Sembrano lontane e sbiadite le immagini di Lucia Borsellino, ai tempi Dirigente generale del Dipartimento Attività Sanitarie, accanto a Rosario Crocetta, in piena campagna elettorale per la Presidenza della Regione, con le braccia alzate che preconizzano la futura vittoria.
A datarle ancora di più la presenza di un Bersani dalla faccia poco convinta, forse presago dell’avvento di Renzi e delle sue rottamazioni annunciate.
Allora Lucia era, al tempo stesso, il volto pulito della rivoluzione e l’icona che certificava l’impegno antimafia di un Presidente in pectore la cui inadeguatezza politica, amministrativa e culturale era nota soltanto in quel di Gela.
Poi i tre governi, i 36 assessori, con un’unica incrollabile certezza: l’inamovibilità della Borsellino, a cui tutti riconoscevano la buona fede e l’impegno, con qualche distinguo solo sulla reale competenza.
Poi venne il caso Humanitas a creare la prima incrinatura dell’immagine dell’Assessore alla Salute, perché o il contratto da lei firmato per l’accreditamento di altri 70 posti letto alla nuova clinica oncologica, rispondeva ad una esigenza oggettiva della Sanità siciliana ed era legittimo e conforme al Piano nazionale e allora non doveva essere revocato cedendo alle pressioni di D’Alia & C.; oppure non era in linea con il Piano e non doveva essere firmato.
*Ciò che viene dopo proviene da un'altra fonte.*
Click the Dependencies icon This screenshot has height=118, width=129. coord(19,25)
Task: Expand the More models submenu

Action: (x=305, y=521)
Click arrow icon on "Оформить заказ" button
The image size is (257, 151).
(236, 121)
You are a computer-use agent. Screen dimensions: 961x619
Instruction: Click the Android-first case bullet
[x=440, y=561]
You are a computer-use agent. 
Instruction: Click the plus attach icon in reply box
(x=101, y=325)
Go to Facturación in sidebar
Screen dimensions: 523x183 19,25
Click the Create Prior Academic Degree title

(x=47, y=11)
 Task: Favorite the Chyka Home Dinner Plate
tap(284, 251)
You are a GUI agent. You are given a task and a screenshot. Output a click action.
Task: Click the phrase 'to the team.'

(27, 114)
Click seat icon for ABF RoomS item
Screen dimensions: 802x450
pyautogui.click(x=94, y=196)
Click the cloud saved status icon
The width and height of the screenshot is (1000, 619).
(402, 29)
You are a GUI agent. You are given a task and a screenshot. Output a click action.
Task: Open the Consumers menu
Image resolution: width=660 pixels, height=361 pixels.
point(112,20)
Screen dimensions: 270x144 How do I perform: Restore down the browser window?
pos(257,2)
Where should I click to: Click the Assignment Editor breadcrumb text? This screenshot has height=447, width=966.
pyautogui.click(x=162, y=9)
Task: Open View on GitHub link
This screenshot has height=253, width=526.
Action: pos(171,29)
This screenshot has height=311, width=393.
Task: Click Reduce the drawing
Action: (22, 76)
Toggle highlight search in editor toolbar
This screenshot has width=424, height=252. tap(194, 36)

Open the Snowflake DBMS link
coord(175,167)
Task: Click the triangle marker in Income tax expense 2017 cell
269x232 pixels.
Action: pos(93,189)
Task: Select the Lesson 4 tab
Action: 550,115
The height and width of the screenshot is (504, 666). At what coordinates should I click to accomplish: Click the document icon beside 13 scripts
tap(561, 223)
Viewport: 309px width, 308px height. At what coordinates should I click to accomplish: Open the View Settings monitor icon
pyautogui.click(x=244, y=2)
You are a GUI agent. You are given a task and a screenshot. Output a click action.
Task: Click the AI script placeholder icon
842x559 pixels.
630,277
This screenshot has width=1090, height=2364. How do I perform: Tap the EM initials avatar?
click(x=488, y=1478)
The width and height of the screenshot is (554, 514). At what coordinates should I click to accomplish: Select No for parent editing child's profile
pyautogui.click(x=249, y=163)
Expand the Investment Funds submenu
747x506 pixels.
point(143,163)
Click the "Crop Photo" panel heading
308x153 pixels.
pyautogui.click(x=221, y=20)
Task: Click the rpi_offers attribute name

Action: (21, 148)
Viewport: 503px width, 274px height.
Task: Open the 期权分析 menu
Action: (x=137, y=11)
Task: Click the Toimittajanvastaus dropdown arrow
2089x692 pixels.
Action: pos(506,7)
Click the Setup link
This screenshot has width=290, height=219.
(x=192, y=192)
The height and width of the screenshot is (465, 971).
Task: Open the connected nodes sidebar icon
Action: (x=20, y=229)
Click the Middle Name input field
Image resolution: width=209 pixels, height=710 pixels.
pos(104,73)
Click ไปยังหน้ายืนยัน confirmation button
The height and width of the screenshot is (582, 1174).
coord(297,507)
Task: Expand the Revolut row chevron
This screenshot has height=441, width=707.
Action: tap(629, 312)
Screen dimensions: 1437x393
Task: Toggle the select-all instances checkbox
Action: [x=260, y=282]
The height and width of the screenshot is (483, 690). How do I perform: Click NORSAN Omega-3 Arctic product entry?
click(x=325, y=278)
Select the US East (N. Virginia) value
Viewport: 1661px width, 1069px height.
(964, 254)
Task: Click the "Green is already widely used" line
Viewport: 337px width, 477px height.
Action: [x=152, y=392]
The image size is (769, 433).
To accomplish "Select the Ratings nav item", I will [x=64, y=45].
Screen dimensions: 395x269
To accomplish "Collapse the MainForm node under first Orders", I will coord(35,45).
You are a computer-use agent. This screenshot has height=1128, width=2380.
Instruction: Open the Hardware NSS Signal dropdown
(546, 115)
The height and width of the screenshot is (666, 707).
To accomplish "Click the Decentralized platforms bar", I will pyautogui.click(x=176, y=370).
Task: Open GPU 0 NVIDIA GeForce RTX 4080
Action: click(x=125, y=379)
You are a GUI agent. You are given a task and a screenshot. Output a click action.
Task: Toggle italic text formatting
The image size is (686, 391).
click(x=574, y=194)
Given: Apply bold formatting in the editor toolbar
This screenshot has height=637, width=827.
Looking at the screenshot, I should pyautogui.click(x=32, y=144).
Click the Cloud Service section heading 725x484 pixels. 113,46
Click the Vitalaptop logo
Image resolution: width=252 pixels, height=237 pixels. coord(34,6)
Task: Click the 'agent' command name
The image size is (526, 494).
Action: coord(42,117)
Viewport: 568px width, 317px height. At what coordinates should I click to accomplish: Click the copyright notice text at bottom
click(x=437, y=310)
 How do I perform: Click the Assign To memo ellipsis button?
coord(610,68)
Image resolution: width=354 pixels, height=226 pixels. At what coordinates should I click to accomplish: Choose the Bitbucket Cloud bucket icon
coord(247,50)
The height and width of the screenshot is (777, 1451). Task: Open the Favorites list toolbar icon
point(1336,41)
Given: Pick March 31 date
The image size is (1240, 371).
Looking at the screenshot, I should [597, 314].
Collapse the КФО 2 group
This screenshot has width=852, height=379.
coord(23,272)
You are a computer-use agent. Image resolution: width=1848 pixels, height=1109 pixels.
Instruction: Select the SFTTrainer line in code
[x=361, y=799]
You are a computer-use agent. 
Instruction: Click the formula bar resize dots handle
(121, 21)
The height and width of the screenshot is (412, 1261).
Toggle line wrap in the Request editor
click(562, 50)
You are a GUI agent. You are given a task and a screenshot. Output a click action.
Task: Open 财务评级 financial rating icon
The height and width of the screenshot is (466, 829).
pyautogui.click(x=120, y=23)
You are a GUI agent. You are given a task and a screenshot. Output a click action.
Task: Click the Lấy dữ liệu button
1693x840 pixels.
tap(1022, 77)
Anche le dichiarazioni sulla validità del contratto e le motivazioni fornite dall’Assessore per giustificare la revoca erano apparse deboli e contraddittorie: ma il nome e l’immagine avevano fatto superare l’incidente.
Poi venne il caso Nicole e le dure parole del Ministro Lorenzin con annessa ipotesi di commissariamento: sinceramente scossa per la morte della piccola, la Borsellino preannunciò le dimissioni e fece una ricostruzione puntuale all’ARS, accolta da un applauso generale.
Sembrava che anche questa volta la bufera fosse passata ma la bocciatura senza appello del TAR, in relazione alle procedure seguite per revocare il contratto Humanitas, ha riportato la Borsellino nella bufera, prima con un attacco pesante dei grillini e poi con una mozione di sfiducia preannunciata dal centrodestra.
Considerando che l’unica voce che si è levata a difesa è quella di Crocetta, ce n’è più che abbastanza per convincere la Borsellino a gettare la spugna, evitando un “processo” pubblico quale sarebbe il dibattito sulla mozione di sfiducia.
In cuor sull’Assessore si sente “spremuta” e poi abbandonata (come spesso accade in politica) e ritiene di non meritare un trattamento simile: una posizione giustificata solo in parte, perché avrebbe dovuto capire molto prima che il suo nome serviva da foglia di fico ad una “Armata Brancaleone” che ha aggravato i problemi della Sicilia.